Former domestic terrorist turned professor Bill Ayers has finally gone on the record regarding the Boston Marathon bombing. To the surprise of no one, he says it was completely different when he did it.

Jim Mackinnon of the Akron Beacon Journal reports.

Bill Ayers defends Weather Underground bombings

KENT: Bill Ayers says people can’t equate the bombings that he and others in the Weather Underground did 40 or so years ago with the April 15 twin bombings in Boston that killed three people.

Ayers, a keynote speaker at Saturday’s annual May 4 commemoration of the National Guard shootings at Kent State in 1970 that left four students dead, spoke briefly after giving his talk before an estimated 350 people on the university’s Commons.

There is no relationship at all between what Weather Underground members did and the bombings that two brothers allegedly committed on April 15 in Massachusetts, Ayers said in response to a reporter’s question. No one died in the Weather Underground bombings.

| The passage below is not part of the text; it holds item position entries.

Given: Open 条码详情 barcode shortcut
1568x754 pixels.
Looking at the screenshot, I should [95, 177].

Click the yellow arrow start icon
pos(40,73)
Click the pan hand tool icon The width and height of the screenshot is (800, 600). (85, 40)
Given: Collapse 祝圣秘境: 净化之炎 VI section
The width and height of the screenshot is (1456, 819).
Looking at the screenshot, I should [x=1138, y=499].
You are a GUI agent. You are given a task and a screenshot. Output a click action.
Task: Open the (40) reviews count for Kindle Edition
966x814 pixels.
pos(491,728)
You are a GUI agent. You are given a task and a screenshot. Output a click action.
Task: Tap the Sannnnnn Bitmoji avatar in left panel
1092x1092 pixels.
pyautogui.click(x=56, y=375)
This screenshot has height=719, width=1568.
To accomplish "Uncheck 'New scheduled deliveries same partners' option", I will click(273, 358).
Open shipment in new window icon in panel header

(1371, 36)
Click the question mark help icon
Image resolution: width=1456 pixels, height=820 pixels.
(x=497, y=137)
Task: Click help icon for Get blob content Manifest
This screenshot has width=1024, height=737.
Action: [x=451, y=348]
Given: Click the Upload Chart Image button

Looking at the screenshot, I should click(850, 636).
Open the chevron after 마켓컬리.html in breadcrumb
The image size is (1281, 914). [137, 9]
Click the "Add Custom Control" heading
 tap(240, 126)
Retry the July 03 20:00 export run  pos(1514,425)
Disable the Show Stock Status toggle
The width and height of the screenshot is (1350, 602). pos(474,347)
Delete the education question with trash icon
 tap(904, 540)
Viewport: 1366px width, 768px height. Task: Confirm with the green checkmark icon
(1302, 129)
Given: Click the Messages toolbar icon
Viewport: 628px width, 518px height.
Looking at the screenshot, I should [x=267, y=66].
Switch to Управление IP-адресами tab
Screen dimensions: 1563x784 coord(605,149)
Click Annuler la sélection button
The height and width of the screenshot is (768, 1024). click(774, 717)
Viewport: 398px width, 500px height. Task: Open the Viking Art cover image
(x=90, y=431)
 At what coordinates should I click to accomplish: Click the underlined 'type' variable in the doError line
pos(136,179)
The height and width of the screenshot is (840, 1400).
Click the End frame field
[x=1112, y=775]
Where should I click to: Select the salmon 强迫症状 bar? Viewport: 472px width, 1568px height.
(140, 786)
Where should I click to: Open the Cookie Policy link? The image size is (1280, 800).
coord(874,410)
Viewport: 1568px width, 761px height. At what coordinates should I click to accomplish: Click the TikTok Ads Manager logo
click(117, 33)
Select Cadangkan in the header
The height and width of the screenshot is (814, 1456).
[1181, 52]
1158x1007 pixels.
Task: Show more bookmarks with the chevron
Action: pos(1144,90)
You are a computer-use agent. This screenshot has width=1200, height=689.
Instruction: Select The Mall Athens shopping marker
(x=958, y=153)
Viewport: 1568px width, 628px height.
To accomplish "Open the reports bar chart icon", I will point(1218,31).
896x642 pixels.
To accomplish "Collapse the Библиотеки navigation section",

“How different is the shooting in Connecticut from shooting at a hunting range?” Ayers said. “Just because they use the same thing, there’s no relationship at all.”

Ayers, a retired professor of education at the University of Illinois-Chicago, co-founded the anti-Vietnam War Weather Underground group that bombed the U. S. Capitol, the Pentagon and other buildings in the late 1960s and into the early 1970s. The radical Weather Underground took its name from lyrics in a Bob Dylan song.

The United States is the most violent country that has ever been created, Ayers said.

This man is a friend of President Barack Obama.